--- Dataset records ---

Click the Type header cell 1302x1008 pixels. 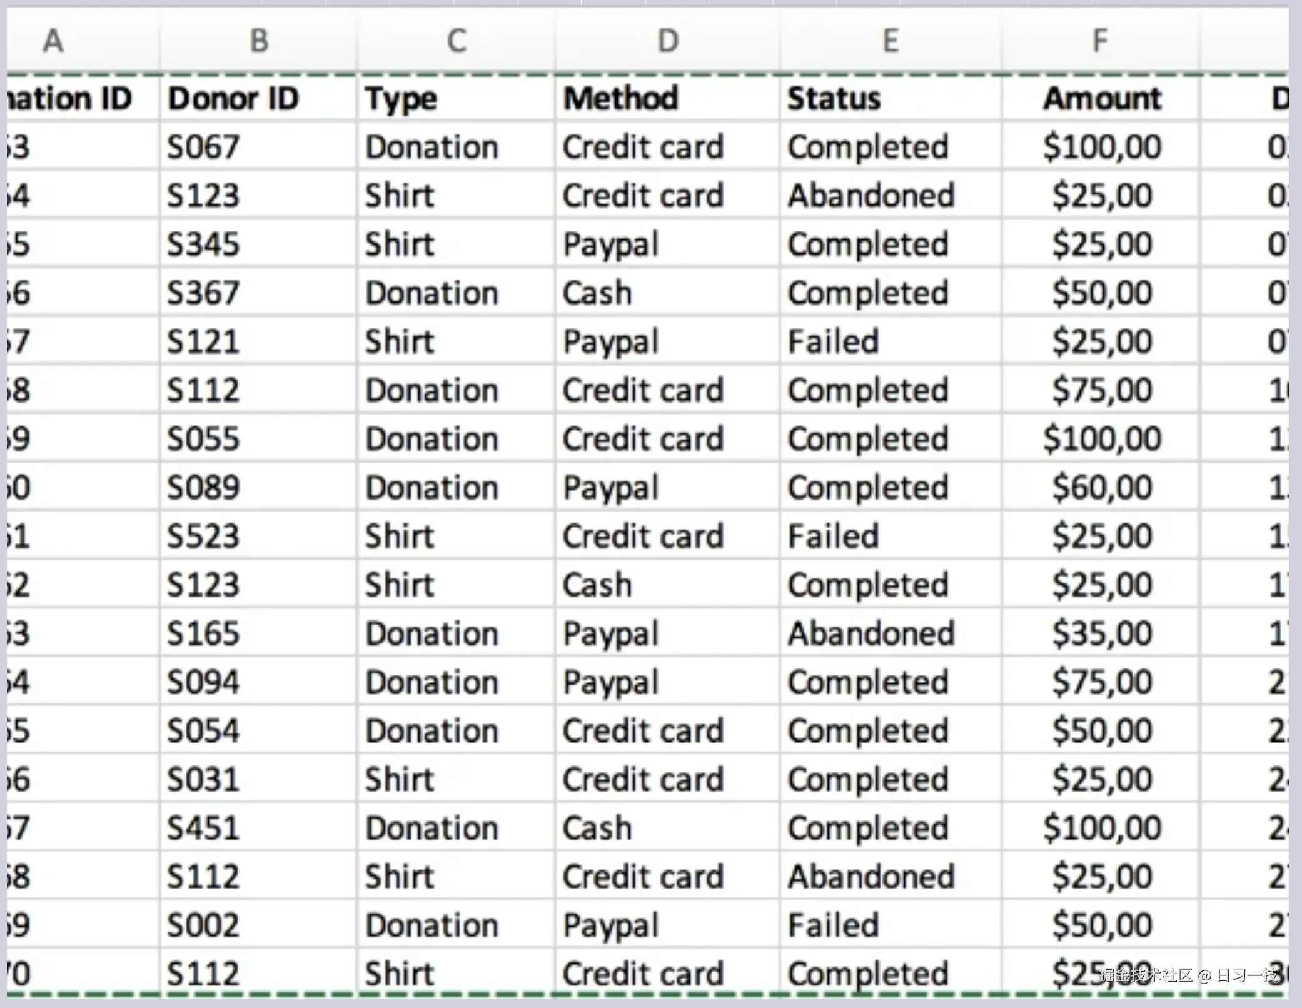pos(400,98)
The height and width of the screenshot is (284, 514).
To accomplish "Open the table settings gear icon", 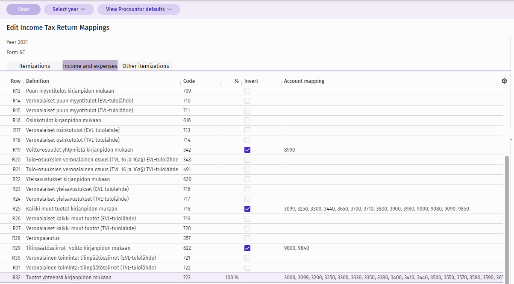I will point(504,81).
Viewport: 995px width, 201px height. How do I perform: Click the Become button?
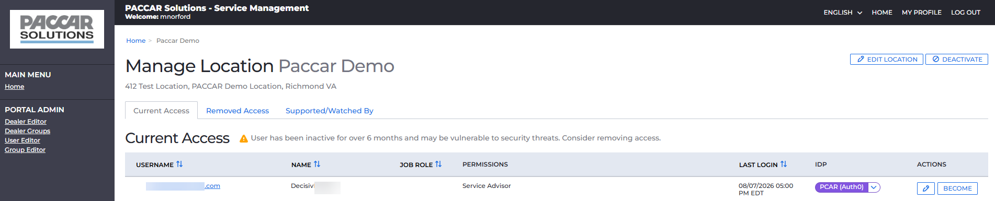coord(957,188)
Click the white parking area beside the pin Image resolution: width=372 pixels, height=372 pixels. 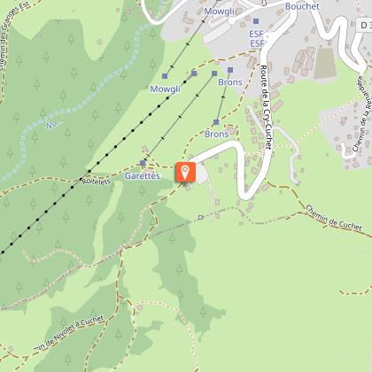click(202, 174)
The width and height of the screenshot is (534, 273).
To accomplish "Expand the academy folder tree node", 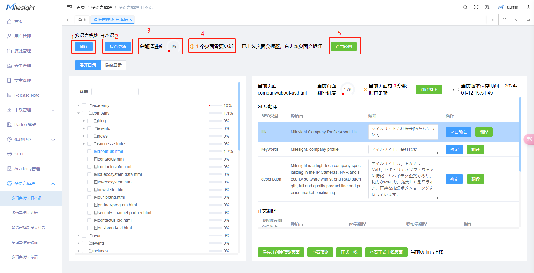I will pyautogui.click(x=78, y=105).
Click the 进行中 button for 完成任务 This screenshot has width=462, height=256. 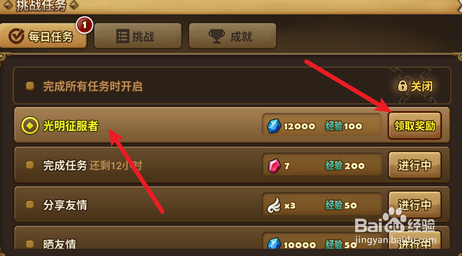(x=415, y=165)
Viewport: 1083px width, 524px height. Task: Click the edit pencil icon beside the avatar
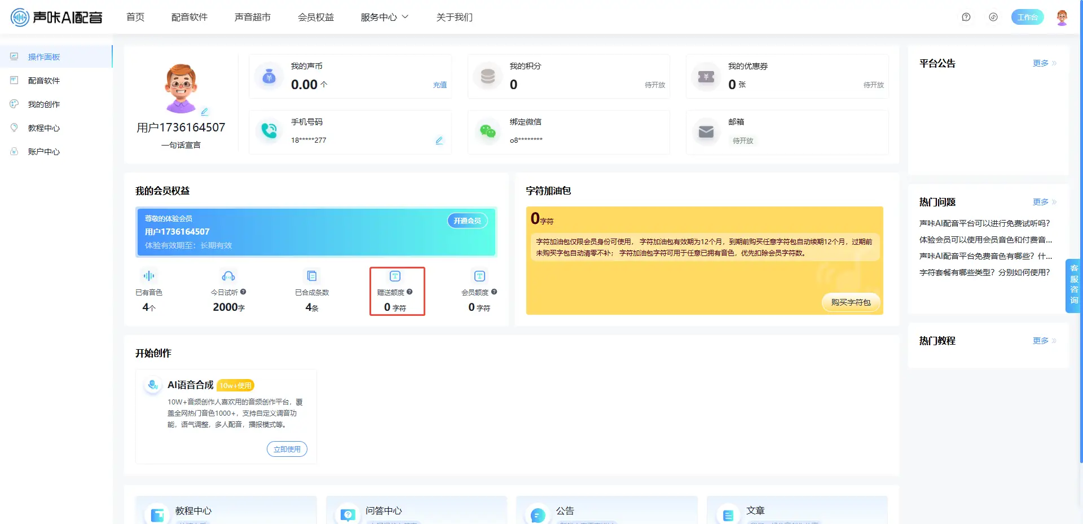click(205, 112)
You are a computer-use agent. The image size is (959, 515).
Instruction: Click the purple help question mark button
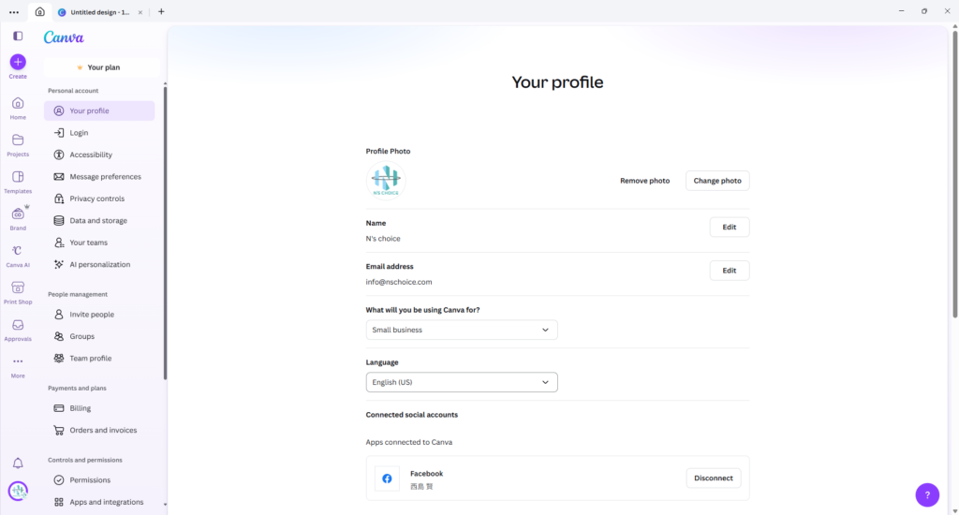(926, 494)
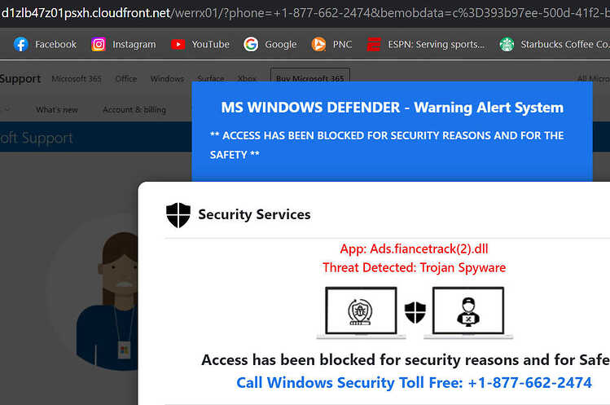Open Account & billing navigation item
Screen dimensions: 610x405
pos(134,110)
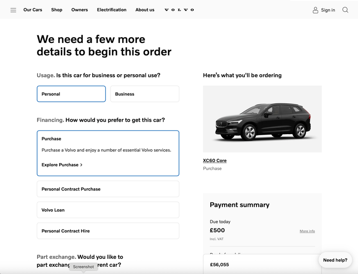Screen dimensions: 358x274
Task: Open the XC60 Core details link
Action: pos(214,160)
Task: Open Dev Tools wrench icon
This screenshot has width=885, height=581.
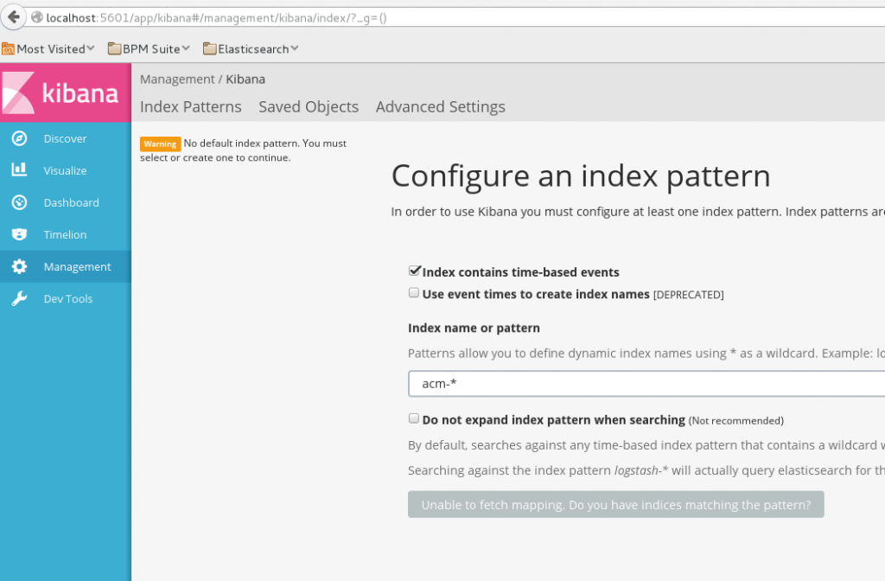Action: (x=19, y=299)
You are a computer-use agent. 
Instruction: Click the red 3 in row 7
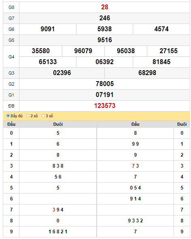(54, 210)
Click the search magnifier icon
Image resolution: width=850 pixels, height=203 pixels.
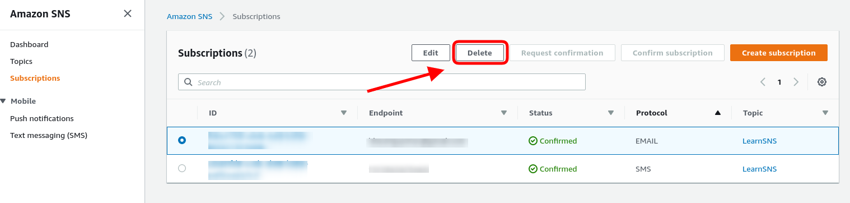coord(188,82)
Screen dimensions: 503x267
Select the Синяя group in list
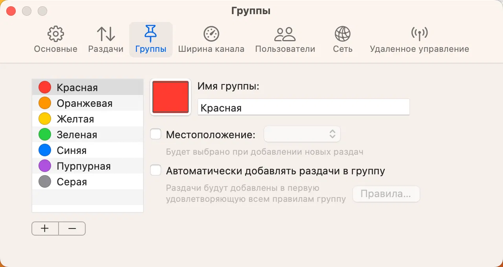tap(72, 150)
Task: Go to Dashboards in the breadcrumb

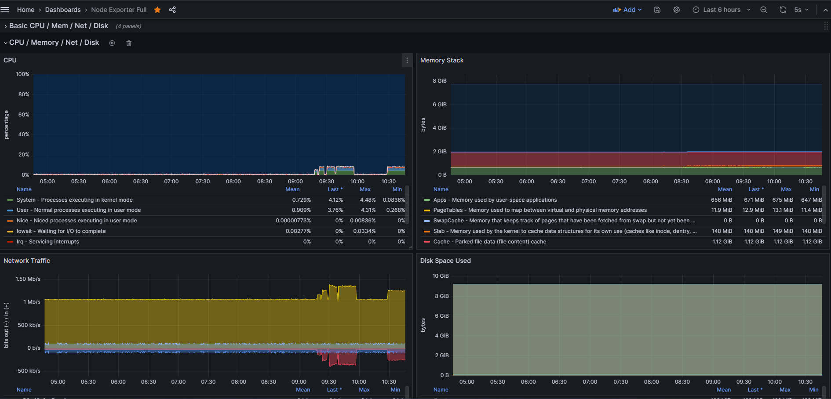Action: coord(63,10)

---

Problem statement:
Copy all lines from the material above that hold the word "agent".

The completed task:
You are a computer-use agent. The image size is (959, 515).
You are a computer-use agent. 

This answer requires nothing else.